Nothing suddenly speeds up the snail’s pace of social progress like the opportunity for mega-corps to profit. Like smoking the reefer and pleasurable physical contact, Dungeons and Dragons was once seen as a gateway for Satan to turn us into sock puppets. Now, the role-playing experience is being reimagined as a big-budget gateway for executives to turn us into sock puppets. Progress!

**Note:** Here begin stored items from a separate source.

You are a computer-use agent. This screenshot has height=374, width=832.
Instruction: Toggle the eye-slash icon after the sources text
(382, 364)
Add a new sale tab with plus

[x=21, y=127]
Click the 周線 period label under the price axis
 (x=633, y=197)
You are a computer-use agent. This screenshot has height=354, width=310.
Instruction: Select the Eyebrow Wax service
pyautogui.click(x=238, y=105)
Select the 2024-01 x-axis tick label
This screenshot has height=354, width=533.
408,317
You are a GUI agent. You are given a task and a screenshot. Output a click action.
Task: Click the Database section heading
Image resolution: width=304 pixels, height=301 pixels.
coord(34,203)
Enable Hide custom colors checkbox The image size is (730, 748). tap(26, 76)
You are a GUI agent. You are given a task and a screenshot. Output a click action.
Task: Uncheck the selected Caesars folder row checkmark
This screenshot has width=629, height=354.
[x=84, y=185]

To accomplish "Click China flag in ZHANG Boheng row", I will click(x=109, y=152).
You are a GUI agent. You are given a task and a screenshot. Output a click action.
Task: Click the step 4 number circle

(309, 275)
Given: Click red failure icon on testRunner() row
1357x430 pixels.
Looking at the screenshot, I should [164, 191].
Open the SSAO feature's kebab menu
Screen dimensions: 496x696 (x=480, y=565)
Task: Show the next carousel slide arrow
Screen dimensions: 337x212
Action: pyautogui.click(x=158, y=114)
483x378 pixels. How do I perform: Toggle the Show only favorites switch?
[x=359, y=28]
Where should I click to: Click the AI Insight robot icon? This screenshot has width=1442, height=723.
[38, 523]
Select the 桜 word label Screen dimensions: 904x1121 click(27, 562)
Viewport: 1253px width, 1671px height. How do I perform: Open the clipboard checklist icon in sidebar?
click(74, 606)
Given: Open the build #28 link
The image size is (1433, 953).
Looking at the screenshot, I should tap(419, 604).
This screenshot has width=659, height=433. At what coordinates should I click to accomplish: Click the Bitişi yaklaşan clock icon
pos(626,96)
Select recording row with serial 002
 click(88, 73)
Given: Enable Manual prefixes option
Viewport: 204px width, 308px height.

To be fair, if C-suite inhabitants are going to Pinocchio us, we could do far, far worse than “Dungeons & Dragons: Honor Among Thieves.” Featuring funny moments that dare to go beyond lazy one-liners and sporting genuinely exhilarating action set pieces, “Thieves” is as close as an adaptation can come to capturing the chaos and comedy of actually playing D&D. A staggeringly simple quest is made messy by meandering heroes who frequently make mistakes due to hubris and excitement. That sounds about right… Perhaps the best compliment possible: If this had arrived during my preteen years, I’d likely have a tattoo of it by now.
As all D&D adventures do, “Thieves” starts with character building. Edgin (Chris Pine) is a charmingly mischievous bard whose “gift” is coming up with strategies and plots that are slightly better than horrible alternatives. He’s been imprisoned with his pal, Holga (Michelle Rodriguez), a burly brute whose gruff menace is a front for her teddy bear heart. The pair escape in order to rescue Edgin’s daughter from a roguish conman named Forge (Hugh Grant), who is in league with an evil sorceress, Sofina (Daisy Head), who fronts a death cult.
Once free, Edgin and Holga team up with a shape-shifting elf named Doric (Sophia Lillis) and a semi-sorcerer named Simon (Justice Smith). The quest is textbook D&D: To rescue the girl, they need an item in a vault. To get into the vault, they need a magic helmet. To get the magic helmet, they need to talk to Xenk (Regé-Jean Page). It’s side-quests all the way down, even if you know it will all conclude with an epic fight against the main baddie. You can practically hear the dice rolling. Or taste them, if you were one of those weirdos who put 20-sided die in your mouth as a kid. The allure of D&D holds sway with all sorts, and there is no judgment here…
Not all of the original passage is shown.